Task objective: Every record here needs to be written out again exactly.
===== Given records =====
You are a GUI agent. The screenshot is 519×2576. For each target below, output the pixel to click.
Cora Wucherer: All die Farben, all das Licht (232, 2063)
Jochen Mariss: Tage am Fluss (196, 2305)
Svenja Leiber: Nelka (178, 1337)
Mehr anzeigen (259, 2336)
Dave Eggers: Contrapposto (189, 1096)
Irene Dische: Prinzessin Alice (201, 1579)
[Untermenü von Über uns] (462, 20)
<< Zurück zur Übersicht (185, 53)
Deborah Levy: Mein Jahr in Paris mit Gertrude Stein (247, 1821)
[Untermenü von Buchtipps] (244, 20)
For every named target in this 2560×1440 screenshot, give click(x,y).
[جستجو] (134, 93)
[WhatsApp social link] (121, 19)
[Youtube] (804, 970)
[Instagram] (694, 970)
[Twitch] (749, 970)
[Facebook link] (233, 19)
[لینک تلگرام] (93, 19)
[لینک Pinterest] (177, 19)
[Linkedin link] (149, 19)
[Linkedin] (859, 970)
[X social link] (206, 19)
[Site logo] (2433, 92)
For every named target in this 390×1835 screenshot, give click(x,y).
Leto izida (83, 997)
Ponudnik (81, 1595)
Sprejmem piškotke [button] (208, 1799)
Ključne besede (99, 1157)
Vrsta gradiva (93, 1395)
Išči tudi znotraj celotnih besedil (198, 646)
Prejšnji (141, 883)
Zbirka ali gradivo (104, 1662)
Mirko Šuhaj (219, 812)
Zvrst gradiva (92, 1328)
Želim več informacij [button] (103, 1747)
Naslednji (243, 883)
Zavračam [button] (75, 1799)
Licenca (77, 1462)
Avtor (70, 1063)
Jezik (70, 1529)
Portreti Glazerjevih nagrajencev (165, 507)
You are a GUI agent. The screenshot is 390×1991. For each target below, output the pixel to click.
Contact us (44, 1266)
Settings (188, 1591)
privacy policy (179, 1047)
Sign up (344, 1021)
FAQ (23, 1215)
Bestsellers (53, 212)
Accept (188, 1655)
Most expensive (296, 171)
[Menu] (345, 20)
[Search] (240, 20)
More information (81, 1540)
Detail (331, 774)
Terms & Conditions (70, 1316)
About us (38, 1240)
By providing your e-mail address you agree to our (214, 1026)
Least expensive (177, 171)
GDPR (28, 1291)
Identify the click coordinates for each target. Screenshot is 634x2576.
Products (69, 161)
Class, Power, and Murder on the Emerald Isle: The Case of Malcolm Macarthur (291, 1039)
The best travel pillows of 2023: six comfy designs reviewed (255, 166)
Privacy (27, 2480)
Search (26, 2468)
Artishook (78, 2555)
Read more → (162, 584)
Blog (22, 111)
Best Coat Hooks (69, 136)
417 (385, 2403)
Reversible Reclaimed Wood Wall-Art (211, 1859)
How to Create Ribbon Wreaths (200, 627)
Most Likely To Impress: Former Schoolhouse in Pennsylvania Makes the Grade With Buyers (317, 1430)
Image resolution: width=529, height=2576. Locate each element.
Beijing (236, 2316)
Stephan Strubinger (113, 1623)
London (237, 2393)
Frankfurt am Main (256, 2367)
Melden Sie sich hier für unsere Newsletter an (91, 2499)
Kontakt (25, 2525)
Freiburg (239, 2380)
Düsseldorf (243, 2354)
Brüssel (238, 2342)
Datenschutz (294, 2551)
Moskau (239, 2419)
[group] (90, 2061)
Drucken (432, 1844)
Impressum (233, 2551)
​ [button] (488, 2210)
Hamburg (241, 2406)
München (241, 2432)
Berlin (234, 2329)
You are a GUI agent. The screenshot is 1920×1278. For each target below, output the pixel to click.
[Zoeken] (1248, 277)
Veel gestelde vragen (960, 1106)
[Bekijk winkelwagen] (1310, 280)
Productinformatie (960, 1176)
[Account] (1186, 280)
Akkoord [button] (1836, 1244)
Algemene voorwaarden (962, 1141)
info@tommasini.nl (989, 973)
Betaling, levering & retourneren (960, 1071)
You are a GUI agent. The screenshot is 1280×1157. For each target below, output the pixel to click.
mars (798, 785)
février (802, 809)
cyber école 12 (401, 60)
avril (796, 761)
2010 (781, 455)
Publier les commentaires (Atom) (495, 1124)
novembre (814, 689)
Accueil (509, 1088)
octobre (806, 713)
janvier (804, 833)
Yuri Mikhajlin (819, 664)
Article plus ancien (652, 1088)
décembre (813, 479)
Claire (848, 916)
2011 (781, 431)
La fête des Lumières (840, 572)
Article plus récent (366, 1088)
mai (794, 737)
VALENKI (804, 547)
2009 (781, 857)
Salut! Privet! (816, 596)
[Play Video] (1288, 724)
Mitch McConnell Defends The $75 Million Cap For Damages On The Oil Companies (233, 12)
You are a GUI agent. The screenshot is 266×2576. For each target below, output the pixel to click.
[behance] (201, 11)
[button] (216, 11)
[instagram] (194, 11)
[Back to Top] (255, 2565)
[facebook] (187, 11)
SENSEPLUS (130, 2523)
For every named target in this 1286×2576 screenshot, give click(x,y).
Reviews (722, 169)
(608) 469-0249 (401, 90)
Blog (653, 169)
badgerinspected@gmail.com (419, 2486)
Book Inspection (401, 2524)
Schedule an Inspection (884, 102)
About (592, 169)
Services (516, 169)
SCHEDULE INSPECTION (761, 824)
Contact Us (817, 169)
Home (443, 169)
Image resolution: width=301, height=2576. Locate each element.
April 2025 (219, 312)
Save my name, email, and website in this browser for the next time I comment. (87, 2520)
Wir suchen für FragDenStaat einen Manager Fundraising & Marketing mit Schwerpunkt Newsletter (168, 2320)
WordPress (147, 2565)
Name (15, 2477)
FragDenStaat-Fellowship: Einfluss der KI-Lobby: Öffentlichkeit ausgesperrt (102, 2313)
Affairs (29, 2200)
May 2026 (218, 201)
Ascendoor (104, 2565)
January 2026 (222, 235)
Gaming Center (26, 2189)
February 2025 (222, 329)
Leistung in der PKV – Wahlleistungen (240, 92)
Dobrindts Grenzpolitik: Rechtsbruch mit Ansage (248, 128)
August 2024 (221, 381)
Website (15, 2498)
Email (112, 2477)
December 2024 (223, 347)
=====
Task output:
You are a GUI agent. The screenshot is 519×2576. For each target below, output the pixel to click.
Cora Wucherer: All die Farben, all das Licht (232, 2063)
Jochen Mariss: Tage am Fluss (196, 2305)
Svenja Leiber: Nelka (178, 1337)
Mehr anzeigen (259, 2336)
Dave Eggers: Contrapposto (189, 1096)
Irene Dische: Prinzessin Alice (201, 1579)
[Untermenü von Über uns] (462, 20)
<< Zurück zur Übersicht (185, 53)
Deborah Levy: Mein Jahr in Paris mit Gertrude Stein (247, 1821)
[Untermenü von Buchtipps] (244, 20)
For every named target in this 2560×1440 screenshot, give click(x,y).
[جستجو] (134, 93)
[WhatsApp social link] (121, 19)
[Youtube] (804, 970)
[Instagram] (694, 970)
[Twitch] (749, 970)
[Facebook link] (233, 19)
[لینک تلگرام] (93, 19)
[لینک Pinterest] (177, 19)
[Linkedin link] (149, 19)
[Linkedin] (859, 970)
[X social link] (206, 19)
[Site logo] (2433, 92)
For every named target in this 390×1835 screenshot, give click(x,y).
Leto izida (83, 997)
Ponudnik (81, 1595)
Sprejmem piškotke [button] (208, 1799)
Ključne besede (99, 1157)
Vrsta gradiva (93, 1395)
Išči tudi znotraj celotnih besedil (198, 646)
Prejšnji (141, 883)
Zbirka ali gradivo (104, 1662)
Mirko Šuhaj (219, 812)
Zvrst gradiva (92, 1328)
Želim več informacij [button] (103, 1747)
Naslednji (243, 883)
Zavračam [button] (75, 1799)
Licenca (77, 1462)
Avtor (70, 1063)
Jezik (70, 1529)
Portreti Glazerjevih nagrajencev (165, 507)
You are a GUI agent. The screenshot is 390×1991. For each target below, output the pixel to click.
Contact us (44, 1266)
Settings (188, 1591)
privacy policy (179, 1047)
Sign up (344, 1021)
FAQ (23, 1215)
Bestsellers (53, 212)
Accept (188, 1655)
Most expensive (296, 171)
[Menu] (345, 20)
[Search] (240, 20)
More information (81, 1540)
Detail (331, 774)
Terms & Conditions (70, 1316)
About us (38, 1240)
By providing your e-mail address you agree to our (214, 1026)
Least expensive (177, 171)
GDPR (28, 1291)
Identify the click coordinates for each target. Screenshot is 634x2576.
Products (69, 161)
Class, Power, and Murder on the Emerald Isle: The Case of Malcolm Macarthur (291, 1039)
The best travel pillows of 2023: six comfy designs reviewed (255, 166)
Privacy (27, 2480)
Search (26, 2468)
Artishook (78, 2555)
Read more → (162, 584)
Blog (22, 111)
Best Coat Hooks (69, 136)
417 (385, 2403)
Reversible Reclaimed Wood Wall-Art (211, 1859)
How to Create Ribbon Wreaths (200, 627)
Most Likely To Impress: Former Schoolhouse in Pennsylvania Makes the Grade With Buyers (317, 1430)
Image resolution: width=529, height=2576. Locate each element.
Beijing (236, 2316)
Stephan Strubinger (113, 1623)
London (237, 2393)
Frankfurt am Main (256, 2367)
Melden Sie sich hier für unsere Newsletter an (91, 2499)
Kontakt (25, 2525)
Freiburg (239, 2380)
Düsseldorf (243, 2354)
Brüssel (238, 2342)
Datenschutz (294, 2551)
Moskau (239, 2419)
[group] (90, 2061)
Drucken (432, 1844)
Impressum (233, 2551)
​ [button] (488, 2210)
Hamburg (241, 2406)
München (241, 2432)
Berlin (234, 2329)
You are a GUI agent. The screenshot is 1920×1278. For each target below, output the pixel to click.
[Zoeken] (1248, 277)
Veel gestelde vragen (960, 1106)
[Bekijk winkelwagen] (1310, 280)
Productinformatie (960, 1176)
[Account] (1186, 280)
Akkoord [button] (1836, 1244)
Algemene voorwaarden (962, 1141)
info@tommasini.nl (989, 973)
Betaling, levering & retourneren (960, 1071)
You are a GUI agent. The screenshot is 1280×1157. For each target below, output the pixel to click.
mars (798, 785)
février (802, 809)
cyber école 12 (401, 60)
avril (796, 761)
2010 (781, 455)
Publier les commentaires (Atom) (495, 1124)
novembre (814, 689)
Accueil (509, 1088)
octobre (806, 713)
janvier (804, 833)
Yuri Mikhajlin (819, 664)
Article plus ancien (652, 1088)
décembre (813, 479)
Claire (848, 916)
2011 (781, 431)
La fête des Lumières (840, 572)
Article plus récent (366, 1088)
mai (794, 737)
VALENKI (804, 547)
2009 (781, 857)
Salut! Privet! (816, 596)
[Play Video] (1288, 724)
Mitch McConnell Defends The $75 Million Cap For Damages On The Oil Companies (233, 12)
You are a GUI agent. The screenshot is 266×2576. For each target below, output the pixel to click.
[behance] (201, 11)
[button] (216, 11)
[instagram] (194, 11)
[Back to Top] (255, 2565)
[facebook] (187, 11)
SENSEPLUS (130, 2523)
For every named target in this 1286×2576 screenshot, give click(x,y).
Reviews (722, 169)
(608) 469-0249 (401, 90)
Blog (653, 169)
badgerinspected@gmail.com (419, 2486)
Book Inspection (401, 2524)
Schedule an Inspection (884, 102)
About (592, 169)
Services (516, 169)
SCHEDULE INSPECTION (761, 824)
Contact Us (817, 169)
Home (443, 169)
Image resolution: width=301, height=2576. Locate each element.
April 2025 (219, 312)
Save my name, email, and website in this browser for the next time I comment. (87, 2520)
Wir suchen für FragDenStaat einen Manager Fundraising & Marketing mit Schwerpunkt Newsletter (168, 2320)
WordPress (147, 2565)
Name (15, 2477)
FragDenStaat-Fellowship: Einfluss der KI-Lobby: Öffentlichkeit ausgesperrt (102, 2313)
Affairs (29, 2200)
May 2026 (218, 201)
Ascendoor (104, 2565)
January 2026 (222, 235)
Gaming Center (26, 2189)
February 2025 (222, 329)
Leistung in der PKV – Wahlleistungen (240, 92)
Dobrindts Grenzpolitik: Rechtsbruch mit Ansage (248, 128)
August 2024 (221, 381)
Website (15, 2498)
Email (112, 2477)
December 2024 (223, 347)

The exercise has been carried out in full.